The home was today owned by a lovely family who had moved in about 13 years ago when it was only two bedrooms. They grew the home to five bedrooms with a luxury extension upstairs. But their children had now moved out it was time to hand it to a new family.
As the crowd swelled on that Saturday afternoon it was obvious that the owners had been significant contributors to the community, because neighbours, friends and family had taken over the tennis court and there was a celebratory atmosphere in the air.
Bidding opened at $3 million and rose quickly in $250,000 until it paused at $3,750,000. I had discussions with all of the registered bidders. There was a young family, with two little children, who had registered.
They were unsure about the benefit of increasing their bid at a public auction. This is a common question. I asked them if they saw value above the current offer, to which they said they did, but were again reluctant to increase the bid.

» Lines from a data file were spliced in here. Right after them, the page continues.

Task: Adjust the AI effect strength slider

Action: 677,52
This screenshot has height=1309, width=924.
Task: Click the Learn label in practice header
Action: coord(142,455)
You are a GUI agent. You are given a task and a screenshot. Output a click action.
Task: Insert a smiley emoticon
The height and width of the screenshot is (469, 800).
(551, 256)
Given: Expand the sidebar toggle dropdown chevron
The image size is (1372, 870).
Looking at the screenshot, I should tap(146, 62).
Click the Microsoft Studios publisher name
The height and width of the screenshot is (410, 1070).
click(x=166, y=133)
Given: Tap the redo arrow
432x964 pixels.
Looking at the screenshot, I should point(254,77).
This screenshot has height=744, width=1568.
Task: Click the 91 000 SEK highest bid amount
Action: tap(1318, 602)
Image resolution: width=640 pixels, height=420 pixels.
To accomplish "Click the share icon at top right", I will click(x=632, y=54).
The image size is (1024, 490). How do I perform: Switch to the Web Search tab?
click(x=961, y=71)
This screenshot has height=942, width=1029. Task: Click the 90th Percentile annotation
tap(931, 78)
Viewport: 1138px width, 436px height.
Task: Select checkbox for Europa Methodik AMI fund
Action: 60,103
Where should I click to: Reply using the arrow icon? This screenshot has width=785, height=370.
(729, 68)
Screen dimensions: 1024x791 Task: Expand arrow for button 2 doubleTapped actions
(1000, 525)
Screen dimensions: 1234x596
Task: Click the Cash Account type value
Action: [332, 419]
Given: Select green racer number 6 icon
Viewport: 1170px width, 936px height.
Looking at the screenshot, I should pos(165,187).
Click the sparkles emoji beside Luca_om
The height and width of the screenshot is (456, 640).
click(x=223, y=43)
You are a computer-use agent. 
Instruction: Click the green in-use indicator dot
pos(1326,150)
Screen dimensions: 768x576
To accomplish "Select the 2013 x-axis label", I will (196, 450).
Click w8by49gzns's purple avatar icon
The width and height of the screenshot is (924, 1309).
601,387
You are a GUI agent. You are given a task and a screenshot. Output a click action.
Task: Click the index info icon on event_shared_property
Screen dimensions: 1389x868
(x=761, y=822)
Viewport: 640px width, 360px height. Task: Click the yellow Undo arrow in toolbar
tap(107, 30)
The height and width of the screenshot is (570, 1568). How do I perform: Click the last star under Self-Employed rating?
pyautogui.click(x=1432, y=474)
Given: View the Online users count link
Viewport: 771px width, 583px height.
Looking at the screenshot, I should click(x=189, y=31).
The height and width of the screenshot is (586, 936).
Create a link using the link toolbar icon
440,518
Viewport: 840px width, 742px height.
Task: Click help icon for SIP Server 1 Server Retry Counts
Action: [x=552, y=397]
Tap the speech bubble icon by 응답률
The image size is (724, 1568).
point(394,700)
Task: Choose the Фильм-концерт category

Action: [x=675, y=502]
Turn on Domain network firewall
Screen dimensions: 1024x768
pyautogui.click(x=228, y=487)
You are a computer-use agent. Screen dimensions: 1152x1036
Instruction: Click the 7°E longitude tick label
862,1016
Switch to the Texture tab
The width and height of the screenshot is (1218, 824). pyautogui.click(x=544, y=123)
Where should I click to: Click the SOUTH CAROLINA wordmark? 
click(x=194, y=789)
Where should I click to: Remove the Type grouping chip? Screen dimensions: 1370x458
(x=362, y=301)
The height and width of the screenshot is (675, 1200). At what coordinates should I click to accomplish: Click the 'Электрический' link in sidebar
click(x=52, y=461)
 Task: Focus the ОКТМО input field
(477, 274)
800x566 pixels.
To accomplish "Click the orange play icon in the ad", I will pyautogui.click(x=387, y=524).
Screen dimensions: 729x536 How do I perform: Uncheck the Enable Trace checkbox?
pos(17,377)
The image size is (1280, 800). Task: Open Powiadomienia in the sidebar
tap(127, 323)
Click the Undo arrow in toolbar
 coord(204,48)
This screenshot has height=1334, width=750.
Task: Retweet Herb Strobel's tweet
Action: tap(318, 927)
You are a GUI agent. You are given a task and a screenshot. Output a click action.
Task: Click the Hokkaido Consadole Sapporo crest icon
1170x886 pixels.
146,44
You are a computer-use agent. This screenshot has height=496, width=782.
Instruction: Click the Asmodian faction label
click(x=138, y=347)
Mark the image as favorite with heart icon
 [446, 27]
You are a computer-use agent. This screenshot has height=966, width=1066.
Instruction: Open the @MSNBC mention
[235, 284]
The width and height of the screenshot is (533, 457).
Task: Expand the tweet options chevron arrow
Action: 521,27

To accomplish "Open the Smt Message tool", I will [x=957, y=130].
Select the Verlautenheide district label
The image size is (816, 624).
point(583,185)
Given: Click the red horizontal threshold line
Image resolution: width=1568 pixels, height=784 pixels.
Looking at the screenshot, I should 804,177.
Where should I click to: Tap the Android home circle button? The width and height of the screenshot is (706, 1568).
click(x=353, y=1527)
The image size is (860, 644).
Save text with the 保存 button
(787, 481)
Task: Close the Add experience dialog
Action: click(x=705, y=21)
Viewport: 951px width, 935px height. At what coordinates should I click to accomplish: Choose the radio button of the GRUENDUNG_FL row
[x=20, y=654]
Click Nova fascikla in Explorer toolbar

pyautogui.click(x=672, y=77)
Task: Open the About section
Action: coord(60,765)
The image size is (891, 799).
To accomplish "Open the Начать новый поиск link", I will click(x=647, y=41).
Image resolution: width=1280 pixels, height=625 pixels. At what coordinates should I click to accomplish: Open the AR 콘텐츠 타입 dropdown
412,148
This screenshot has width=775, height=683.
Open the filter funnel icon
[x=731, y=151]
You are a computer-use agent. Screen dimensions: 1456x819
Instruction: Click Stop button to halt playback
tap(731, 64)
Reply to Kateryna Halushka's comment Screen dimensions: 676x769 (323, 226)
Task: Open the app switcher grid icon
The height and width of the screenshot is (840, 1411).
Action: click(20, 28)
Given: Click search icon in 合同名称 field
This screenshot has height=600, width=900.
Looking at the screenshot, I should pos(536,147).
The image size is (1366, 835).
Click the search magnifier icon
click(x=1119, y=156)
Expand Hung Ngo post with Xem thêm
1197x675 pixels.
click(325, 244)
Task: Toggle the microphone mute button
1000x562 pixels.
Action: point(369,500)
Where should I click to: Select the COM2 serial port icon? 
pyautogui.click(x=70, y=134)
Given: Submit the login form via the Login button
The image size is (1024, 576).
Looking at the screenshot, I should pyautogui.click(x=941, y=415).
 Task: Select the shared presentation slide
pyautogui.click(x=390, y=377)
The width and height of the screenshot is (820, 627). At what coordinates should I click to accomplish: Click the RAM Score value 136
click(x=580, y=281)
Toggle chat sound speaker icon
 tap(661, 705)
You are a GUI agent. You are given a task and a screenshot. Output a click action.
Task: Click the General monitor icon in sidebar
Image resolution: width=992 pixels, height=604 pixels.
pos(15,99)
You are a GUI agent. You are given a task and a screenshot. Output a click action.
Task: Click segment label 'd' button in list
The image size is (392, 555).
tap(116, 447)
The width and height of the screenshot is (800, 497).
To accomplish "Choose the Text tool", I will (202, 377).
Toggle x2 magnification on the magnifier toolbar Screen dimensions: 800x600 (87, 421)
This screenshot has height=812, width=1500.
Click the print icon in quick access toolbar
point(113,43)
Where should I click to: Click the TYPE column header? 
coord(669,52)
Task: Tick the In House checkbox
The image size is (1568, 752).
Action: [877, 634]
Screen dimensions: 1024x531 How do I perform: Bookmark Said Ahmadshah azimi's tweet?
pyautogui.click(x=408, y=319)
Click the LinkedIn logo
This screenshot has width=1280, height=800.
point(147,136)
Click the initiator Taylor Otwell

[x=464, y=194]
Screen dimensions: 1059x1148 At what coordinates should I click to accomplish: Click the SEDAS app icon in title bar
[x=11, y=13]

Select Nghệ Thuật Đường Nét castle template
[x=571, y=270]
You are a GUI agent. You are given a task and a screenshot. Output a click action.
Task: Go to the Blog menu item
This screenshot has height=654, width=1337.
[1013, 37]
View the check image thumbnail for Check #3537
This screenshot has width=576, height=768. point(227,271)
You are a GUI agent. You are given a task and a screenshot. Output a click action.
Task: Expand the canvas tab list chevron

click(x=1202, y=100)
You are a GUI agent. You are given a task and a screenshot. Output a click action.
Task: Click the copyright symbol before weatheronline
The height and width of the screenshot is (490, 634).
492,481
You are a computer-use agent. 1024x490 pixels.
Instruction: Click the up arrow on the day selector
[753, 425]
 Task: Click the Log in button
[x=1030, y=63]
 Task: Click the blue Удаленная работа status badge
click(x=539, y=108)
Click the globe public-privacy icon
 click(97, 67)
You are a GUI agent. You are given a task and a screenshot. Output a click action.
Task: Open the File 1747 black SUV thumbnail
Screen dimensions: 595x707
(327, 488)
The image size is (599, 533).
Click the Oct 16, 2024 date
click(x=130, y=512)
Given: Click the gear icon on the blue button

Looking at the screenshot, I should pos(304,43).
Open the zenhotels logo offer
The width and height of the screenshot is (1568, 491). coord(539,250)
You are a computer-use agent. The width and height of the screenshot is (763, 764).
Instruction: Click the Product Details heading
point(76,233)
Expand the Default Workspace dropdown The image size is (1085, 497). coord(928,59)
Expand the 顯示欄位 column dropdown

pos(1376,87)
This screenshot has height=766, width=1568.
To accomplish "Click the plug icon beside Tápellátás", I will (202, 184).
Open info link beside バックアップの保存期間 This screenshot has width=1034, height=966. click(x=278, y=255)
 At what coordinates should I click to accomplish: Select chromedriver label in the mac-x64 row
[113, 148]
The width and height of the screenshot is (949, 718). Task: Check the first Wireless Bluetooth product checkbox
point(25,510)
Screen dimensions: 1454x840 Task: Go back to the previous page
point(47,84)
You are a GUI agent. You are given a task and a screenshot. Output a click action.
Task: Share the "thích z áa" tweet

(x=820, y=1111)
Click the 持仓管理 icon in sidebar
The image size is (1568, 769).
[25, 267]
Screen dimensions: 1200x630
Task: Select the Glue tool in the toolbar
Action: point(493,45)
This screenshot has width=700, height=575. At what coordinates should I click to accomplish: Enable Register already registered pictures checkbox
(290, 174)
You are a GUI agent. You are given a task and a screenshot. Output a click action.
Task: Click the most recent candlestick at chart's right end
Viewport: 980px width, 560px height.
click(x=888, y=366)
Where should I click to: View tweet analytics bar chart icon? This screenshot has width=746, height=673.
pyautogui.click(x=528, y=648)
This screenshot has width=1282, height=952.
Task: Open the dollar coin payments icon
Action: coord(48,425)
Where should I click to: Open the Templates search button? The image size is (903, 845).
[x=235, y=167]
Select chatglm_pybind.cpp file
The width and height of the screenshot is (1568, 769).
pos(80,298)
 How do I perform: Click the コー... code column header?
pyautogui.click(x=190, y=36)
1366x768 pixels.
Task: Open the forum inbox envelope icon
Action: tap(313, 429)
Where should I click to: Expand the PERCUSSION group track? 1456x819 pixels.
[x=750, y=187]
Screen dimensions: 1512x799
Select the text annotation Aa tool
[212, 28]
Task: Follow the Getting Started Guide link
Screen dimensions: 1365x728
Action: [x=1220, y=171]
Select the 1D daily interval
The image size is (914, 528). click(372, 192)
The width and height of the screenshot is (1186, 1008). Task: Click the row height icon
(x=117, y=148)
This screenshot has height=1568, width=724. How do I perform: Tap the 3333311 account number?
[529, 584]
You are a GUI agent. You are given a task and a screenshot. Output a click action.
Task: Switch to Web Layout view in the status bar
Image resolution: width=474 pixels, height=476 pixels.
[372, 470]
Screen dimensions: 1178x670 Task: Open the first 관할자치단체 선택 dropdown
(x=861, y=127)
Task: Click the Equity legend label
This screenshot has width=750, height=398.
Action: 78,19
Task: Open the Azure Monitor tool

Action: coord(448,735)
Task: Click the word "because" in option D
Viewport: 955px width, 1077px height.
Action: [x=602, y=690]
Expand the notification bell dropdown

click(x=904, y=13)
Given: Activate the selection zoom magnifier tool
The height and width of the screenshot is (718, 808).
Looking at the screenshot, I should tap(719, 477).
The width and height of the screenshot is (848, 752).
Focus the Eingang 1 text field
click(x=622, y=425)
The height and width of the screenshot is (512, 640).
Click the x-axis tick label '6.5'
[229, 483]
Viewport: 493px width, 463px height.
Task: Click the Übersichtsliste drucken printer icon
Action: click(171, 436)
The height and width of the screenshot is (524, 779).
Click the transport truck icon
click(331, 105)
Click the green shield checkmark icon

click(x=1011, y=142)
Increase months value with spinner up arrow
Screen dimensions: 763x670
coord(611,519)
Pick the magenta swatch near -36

I further explained to them that an auction was the only forum where a buyer could not only see their competition, but they had a right of reply, even if the owner was prepared to accept the other buyers offer eg. they could bid again.
The buyers related to the benefit of seeing their competition, so they were prepared to increase the price to $4 million. For this they were rewarded with the owner putting the home on the market and then the purchase of a truly remarkable home.